Disertasinya di bidang tomografi seismik tidak hanya tuntas, tetapi juga mendapatkan predikat cumlaude dan IPK sempurna 4.0. Meskipun sidang doktoralnya dilakukan secara daring akibat pandemi COVID-19, pencapaian itu terasa utuh: ia telah melampaui batasan yang pernah ditetapkan oleh hasil tes IQ-nya di masa SMA.


Babak Baru: Cambridge dan Dunia Ilmiah Global

Perjalanan akademik Dr. Pepen mencapai titik terang baru ketika ia mendapat undangan research visit ke University of Cambridge pada akhir 2019. Selama sebulan, ia bekerja bersama ilmuwan dunia, menyelesaikan riset, dan menjalin jejaring ilmiah.
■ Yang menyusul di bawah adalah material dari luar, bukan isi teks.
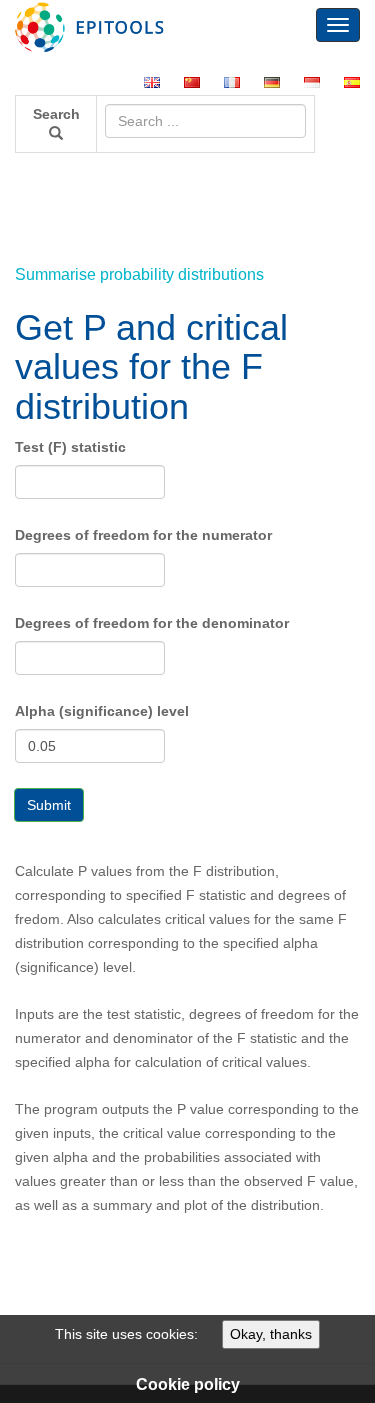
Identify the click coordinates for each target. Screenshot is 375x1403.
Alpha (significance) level (102, 711)
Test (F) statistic (70, 447)
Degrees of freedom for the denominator (152, 623)
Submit (49, 805)
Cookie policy (188, 1384)
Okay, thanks (271, 1334)
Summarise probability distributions (139, 274)
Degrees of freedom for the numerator (143, 535)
Lorong-lorong tua universitas bergengsi itu menyadarkannya: "Inilah tempat di mana ilmu pengetahuan benar-benar hidup.

Kunjungan itu menjadi batu loncatan. Pada akhir 2020, Prof. Nicholas Rawlinson menawarinya posisi sebagai peneliti postdoctoral di Department of Earth Sciences, Cambridge. Pada 1 Oktober 2021, ia resmi memulai babak baru dalam hidupnya.

Di Cambridge, ia menjalankan riset intensif dalam bidang tomografi seismik, sesar aktif, dan tektonik global. Ia tak hanya menulis dan menerbitkan puluhan makalah internasional—hingga Agustus 2024, sudah 79 paper ia publikasikan—tapi juga aktif mewakili Indonesia dalam forum-forum ilmiah dunia seperti EGU, AGU, dan IUGG.

Profil pada Google Scholar


Penelitian lapangannya bahkan membawanya ke daerah ekstrem seperti Islandia, tempat ia mempelajari aktivitas vulkanik paling intens di dunia. Setiap retakan bumi yang ia teliti adalah bagian dari upaya untuk memahami dan mengantisipasi risiko bencana bagi umat manusia.

Cambridge tidak hanya memperkuat kapasitas akademiknya, tapi juga membentuknya sebagai ilmuwan global. Ia tidak hanya menjadi "peneliti dari Indonesia", tetapi juga mitra ilmiah dunia yang menjembatani pengetahuan dari kampung halaman ke panggung global.